To further strengthen the potency of the classifier we used it as a predictor of prognosis. Knowing that pCR is associated with a good prognosis determined by disease-free survival and overall survival [18, 59], we speculated that patients with a high score based on the classifier genes should also have a favourable outcome. As the follow-up data for our 161 patients is relatively short, and to test our classifier in another independent patient cohort, we applied it to 468 colon and rectal cancer patients from the TCGA database. Tumour regression for these patients is not reported; we therefore used overall survival as a surrogate for pCR. We found that the 50% of patients with the highest “pCR score”, as determined by the expression of the 21 genes, had an excellent outcome (Fig. 3). This shows the clinical utility of the classifier in general, even though it was trained for the specific task of pCR prediction.

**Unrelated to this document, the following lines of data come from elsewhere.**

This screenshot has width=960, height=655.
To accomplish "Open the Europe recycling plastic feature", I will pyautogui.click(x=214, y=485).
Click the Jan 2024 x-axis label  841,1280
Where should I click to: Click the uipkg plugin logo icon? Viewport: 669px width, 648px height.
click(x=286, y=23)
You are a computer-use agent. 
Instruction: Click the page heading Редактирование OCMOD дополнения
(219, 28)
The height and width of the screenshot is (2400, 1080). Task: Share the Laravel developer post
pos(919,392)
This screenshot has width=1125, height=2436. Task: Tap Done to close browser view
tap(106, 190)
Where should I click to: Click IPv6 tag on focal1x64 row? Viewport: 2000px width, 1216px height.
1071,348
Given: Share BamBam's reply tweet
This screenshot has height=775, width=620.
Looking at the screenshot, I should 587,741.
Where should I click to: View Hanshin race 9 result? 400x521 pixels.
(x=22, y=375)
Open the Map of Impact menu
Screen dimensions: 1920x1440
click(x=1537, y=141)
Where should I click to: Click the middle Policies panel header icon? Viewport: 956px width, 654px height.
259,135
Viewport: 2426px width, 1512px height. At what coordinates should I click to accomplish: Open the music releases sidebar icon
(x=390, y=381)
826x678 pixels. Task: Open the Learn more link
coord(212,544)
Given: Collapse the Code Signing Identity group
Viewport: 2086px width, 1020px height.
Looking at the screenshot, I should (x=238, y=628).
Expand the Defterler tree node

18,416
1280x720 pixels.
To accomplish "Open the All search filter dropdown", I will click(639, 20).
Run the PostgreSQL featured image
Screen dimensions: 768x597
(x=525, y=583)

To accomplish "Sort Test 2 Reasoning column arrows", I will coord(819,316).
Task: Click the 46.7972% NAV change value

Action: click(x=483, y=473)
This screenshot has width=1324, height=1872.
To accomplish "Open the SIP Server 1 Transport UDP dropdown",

From a mechanistic point of view, the classifier contains, intuitively, genes associated with DNA-Damage control and repair, underscoring the relevance of the signature. Most prominent are BRCA1, BLM and FANCM, all associated with the same DNA-damage response signaling pathway. CCBN1 (Cyclin B1) and other genes are associated with cell cycle control, ATM signaling and DNA-damage checkpoint regulation. Furthermore, the classifier includes FZD10, a gene coding for one of the Frizzled receptors, activating the canonical Wnt/beta catenin pathway. Recently, we and others provided experimental proof that the Wnt-pathway mediates treatment resistance in rectal cancer [60,61,62]. Other genes are involved in response to cellular stress and other pathways associated with cellular survival. We assume that genes in the classifier might be suitable targets for overcoming treatment resistance.

Currently, watch and wait strategies are validated in clinical trials such as the ACO/ARO/AIO-18.1 randomised trial (NCT04246684). According to the International Watch & Wait Database (IWWD), local regrowth is expected in up to 25% of patients with clinical complete response (cCR) [63], indicating that a non-surgical approach for all cCR patients diagnosed on the basis of radiological and clinical data is unsupportable. Therefore, the identified signature and other molecular markers associated with treatment response, e.g. TP53 mutations [64], or analysis of the tumour secretome [43], should be added to the decision making and validated in clinical trials [22]. Our data and the complex situation of neoadjuvant therapy do not support the reverse conclusion that non-pCR patients should be spared from preoperative CRT. We are currently exploring the conversion of the classifier to a NanoString® platform, which has been shown to robustly quantify gene-expression levels in routinely collected, formalin-fixed paraffin-embedded tissue.

In summary, we describe a 21-transcript signature that robustly predicts a pathological complete response in rectal cancer patients based on gene-expression profiles of pretreatment biopsies.